Le sujet véritable de l’étude de Marco Petoletti est l’œuvre de Pier Candido Decembrio, humaniste milanais du xve siècle. Petoletti a surtout utilisé les codices, assortis de notes marginales de corrections, que Gude a achetés deux siècles après la mort de l’humaniste (Pier Candido Decembrio e i suoi libri). Eleonora Gamba compare quant à elle deux versions de l’ouvrage consacré par Euripide à Hécabe : celle conservés à Wolfenbüttel et celle de la Biblioteca Marciana de Venise. Le manuscrit de Wolfenbüttel, comme 13 autres, provient de la bibliothèque de Pietro da Montagnana. De là, ils passèrent, à la fin du xve siècle, au monastère San Giovanni di Verdana de Padoue – Gude les a achetés en 1663 (Da S. Giovanni di Verdana a Wolfenbüttel. Riflessioni intorno alla biblioteca di Pietro de Montagnana e all’Euripide nel Cod. Guelf. 15 Gud graec.).
La bibliothèque de Gude est aussi analysée à travers des corpus thématiques. Gude s’intéressait à l’Antiquité en général et non pas seulement à la littérature produite par les Anciens. C’est pourquoi il s’est procuré des livres qui permettent aujourd’hui d’analyser l’usage médiéval des unités de mesure de distance (Uta Kleine, Die Rezeption der römischen Vermessungsliteratur im frühen Mittelalter. Der Gudische Agrimensorencodex (HAB Cod Guelf. 105 Gud lat.) in seinem kodikologischen und historischen Umfeld). Iolanta Ventura consacre son attention à trois traités médicaux achetés par Gude, peu cités par les historiens de la littérature médicale (Mittelalterliche Medizin in der Bibliothek Marquard Gudes). L’attention de Gude et sa passion de collectionneur s’étendaient aux premiers vestiges de la langue allemande. L’on pourrait dire qu’à l’héritage antique il juxtapose les éléments de sa propre communauté culturelle. Enfin, il s’intéressait aussi aux savants contemporains : en atteste sa collection des portraits des érudits de son temps, présenté par Michael Wenzel (Die Bilder der Bibliothek. Gelehrtenporträts aus dem Besitz von Marquand Gude).

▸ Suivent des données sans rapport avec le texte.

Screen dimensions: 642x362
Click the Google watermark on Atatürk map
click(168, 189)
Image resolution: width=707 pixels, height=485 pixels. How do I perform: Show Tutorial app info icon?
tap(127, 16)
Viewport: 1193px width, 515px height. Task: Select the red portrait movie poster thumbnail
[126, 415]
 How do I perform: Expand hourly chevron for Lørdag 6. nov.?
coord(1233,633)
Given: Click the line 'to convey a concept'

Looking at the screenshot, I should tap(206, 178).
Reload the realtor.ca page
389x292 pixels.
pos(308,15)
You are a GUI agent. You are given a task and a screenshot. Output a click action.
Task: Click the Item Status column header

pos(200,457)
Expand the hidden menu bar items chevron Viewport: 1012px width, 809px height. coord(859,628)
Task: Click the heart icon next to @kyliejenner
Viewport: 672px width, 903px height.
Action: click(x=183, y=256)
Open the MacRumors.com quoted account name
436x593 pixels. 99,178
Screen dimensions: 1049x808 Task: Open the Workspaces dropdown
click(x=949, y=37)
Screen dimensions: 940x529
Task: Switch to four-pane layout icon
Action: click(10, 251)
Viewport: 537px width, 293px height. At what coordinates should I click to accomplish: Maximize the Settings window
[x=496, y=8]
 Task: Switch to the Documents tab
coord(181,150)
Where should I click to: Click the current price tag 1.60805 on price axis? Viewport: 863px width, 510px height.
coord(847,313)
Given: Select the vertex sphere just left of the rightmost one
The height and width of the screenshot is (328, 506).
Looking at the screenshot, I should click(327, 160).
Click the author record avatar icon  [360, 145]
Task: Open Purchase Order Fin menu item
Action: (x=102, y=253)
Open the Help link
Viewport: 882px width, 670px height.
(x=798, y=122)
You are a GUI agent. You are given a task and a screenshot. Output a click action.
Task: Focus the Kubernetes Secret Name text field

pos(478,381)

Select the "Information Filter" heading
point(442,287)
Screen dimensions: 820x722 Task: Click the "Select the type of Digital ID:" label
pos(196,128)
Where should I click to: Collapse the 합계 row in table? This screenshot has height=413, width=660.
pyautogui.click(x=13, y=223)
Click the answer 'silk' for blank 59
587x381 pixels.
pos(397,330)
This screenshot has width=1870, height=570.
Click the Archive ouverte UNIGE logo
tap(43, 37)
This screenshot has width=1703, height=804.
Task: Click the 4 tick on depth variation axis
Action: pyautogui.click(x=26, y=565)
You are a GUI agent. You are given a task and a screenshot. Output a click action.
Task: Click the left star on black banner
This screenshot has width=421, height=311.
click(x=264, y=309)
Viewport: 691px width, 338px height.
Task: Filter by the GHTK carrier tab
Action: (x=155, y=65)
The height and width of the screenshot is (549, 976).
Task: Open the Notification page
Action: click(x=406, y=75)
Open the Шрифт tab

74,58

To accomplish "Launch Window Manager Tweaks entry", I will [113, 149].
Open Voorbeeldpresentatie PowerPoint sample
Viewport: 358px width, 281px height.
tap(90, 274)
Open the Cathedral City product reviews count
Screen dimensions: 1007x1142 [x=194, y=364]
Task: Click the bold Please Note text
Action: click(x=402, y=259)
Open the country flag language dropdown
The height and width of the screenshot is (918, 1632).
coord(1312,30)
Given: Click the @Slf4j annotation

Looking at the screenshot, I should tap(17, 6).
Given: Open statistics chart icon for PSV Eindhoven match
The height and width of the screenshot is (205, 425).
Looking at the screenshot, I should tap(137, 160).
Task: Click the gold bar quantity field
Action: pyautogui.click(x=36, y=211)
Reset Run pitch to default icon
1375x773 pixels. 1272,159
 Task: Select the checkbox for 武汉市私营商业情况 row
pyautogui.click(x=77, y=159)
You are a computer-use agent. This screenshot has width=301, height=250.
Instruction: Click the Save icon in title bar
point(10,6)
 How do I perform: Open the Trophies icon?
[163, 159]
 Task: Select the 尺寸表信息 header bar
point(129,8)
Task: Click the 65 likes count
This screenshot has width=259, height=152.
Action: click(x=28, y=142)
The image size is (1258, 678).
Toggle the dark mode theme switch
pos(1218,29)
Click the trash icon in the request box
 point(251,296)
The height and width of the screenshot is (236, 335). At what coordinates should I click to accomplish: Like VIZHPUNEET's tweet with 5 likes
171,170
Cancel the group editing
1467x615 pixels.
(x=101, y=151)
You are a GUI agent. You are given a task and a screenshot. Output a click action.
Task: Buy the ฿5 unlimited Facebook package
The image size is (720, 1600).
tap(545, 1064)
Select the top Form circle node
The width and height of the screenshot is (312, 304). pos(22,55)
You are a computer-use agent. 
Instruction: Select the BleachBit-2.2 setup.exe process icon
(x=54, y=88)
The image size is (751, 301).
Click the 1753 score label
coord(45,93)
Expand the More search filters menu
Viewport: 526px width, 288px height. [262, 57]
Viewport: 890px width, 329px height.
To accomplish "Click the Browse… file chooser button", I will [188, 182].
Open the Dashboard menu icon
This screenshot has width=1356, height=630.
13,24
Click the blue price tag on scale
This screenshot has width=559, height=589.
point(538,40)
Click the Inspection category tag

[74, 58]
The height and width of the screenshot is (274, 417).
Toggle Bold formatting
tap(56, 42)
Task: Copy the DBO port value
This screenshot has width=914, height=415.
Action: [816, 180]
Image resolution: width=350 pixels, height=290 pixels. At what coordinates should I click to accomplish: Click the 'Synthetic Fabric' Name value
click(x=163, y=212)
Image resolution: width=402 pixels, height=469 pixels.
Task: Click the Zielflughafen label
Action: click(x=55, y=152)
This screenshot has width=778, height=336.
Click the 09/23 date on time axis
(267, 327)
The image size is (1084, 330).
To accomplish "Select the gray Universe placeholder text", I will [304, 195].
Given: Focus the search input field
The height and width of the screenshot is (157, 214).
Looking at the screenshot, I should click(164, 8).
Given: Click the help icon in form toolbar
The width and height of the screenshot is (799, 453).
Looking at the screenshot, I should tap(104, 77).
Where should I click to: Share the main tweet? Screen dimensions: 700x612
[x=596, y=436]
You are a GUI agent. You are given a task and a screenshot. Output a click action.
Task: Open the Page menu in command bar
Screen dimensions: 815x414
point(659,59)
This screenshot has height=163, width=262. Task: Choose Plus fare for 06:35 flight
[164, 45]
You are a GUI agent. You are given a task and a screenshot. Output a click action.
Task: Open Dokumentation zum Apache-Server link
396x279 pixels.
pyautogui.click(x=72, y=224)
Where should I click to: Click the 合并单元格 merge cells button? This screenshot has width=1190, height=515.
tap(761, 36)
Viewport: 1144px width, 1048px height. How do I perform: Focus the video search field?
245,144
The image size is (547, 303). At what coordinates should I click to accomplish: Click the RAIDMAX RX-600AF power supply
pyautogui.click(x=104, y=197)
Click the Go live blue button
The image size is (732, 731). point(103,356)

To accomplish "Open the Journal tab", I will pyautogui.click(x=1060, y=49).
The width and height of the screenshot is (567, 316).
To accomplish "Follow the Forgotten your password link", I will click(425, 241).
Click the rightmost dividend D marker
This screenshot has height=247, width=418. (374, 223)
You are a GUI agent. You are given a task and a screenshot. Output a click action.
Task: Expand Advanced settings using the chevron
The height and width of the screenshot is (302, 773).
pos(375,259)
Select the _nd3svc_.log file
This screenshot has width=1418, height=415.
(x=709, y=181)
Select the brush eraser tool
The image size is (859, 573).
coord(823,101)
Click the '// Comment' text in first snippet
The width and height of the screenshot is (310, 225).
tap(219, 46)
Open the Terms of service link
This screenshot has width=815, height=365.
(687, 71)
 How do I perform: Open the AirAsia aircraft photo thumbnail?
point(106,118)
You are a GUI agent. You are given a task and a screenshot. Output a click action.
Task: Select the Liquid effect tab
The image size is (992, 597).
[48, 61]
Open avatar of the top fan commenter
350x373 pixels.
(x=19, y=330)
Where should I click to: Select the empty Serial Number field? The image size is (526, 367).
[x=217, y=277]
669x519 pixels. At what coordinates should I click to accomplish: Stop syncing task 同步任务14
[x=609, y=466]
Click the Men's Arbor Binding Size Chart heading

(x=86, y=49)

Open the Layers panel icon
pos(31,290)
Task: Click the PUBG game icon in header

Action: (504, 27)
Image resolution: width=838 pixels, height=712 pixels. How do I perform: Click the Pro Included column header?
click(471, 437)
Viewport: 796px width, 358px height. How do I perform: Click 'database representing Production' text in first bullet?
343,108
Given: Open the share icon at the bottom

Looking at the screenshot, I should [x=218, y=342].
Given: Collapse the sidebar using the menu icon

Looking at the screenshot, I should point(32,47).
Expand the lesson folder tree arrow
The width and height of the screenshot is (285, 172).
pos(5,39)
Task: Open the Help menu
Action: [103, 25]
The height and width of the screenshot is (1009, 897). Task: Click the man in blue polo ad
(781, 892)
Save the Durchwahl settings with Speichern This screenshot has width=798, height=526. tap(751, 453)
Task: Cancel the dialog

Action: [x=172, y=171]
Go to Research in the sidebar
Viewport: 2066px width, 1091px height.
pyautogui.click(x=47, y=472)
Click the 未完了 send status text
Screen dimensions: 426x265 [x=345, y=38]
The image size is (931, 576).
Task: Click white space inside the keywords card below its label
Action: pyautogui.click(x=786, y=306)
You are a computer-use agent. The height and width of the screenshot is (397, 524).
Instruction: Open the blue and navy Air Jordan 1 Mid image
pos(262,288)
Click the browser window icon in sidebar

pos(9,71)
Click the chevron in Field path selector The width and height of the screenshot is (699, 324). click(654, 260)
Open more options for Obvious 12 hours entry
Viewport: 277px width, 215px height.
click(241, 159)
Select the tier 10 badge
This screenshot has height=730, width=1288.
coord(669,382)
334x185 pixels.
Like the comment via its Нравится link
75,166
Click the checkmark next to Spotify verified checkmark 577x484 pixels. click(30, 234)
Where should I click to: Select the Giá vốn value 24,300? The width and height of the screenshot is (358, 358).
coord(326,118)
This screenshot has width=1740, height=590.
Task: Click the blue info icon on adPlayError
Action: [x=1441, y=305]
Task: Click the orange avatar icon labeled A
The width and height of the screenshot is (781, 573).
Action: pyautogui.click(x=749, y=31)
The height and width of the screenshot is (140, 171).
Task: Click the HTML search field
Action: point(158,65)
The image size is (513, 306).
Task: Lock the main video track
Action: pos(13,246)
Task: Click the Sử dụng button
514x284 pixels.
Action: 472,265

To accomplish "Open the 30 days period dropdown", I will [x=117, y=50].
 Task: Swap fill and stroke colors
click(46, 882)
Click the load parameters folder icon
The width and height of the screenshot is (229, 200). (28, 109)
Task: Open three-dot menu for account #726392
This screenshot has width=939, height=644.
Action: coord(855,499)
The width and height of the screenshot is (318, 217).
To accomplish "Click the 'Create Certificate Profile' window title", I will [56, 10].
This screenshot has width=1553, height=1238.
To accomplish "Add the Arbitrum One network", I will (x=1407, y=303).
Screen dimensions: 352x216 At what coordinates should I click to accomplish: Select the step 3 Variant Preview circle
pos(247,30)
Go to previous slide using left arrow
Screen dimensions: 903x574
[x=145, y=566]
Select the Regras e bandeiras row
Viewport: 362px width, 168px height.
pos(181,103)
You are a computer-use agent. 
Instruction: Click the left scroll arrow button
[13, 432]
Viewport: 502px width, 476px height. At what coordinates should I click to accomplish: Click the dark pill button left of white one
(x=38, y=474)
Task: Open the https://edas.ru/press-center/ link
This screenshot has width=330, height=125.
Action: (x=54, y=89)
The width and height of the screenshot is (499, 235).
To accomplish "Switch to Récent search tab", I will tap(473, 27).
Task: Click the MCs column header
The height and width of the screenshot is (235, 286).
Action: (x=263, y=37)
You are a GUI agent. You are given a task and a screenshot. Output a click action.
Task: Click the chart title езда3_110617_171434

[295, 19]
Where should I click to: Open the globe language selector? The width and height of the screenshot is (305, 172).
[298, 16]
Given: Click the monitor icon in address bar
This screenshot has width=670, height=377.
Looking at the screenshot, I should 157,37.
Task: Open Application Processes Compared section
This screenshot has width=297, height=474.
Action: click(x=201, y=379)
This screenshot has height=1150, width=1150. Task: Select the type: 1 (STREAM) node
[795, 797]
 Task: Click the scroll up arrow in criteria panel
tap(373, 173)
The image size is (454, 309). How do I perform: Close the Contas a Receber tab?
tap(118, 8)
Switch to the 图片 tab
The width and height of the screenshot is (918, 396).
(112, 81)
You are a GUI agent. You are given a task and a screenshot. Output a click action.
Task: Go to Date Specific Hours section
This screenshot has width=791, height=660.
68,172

Ce programme de recherche, commencé en 2011, est l’œuvre d’une équipe internationale. Au xviie siècle, Gude avait parcouru l’Europe entière pour se procurer ces manuscrits. Il a réussi à construire un réseau européen de collaborateurs, fait de savants, de marchands et d’hommes d’État. Au début du xxie siècle, un groupe de chercheurs, curieux de leur propre héritage culturel, se sont associés afin de mettre en relief des phénomènes dont l’importance dépasse de loin les résultats philologiques de l’entreprise (comme la découverte de nouveaux variantes d’œuvres classiques. La génération entrée sur scène après la Guerre de trente ans remonte dans le temps pour raviver des traditions dont elle attend qu’elles puissent servir l’avenir. Cette dynamique est à la portée des chercheurs du xxie siècle.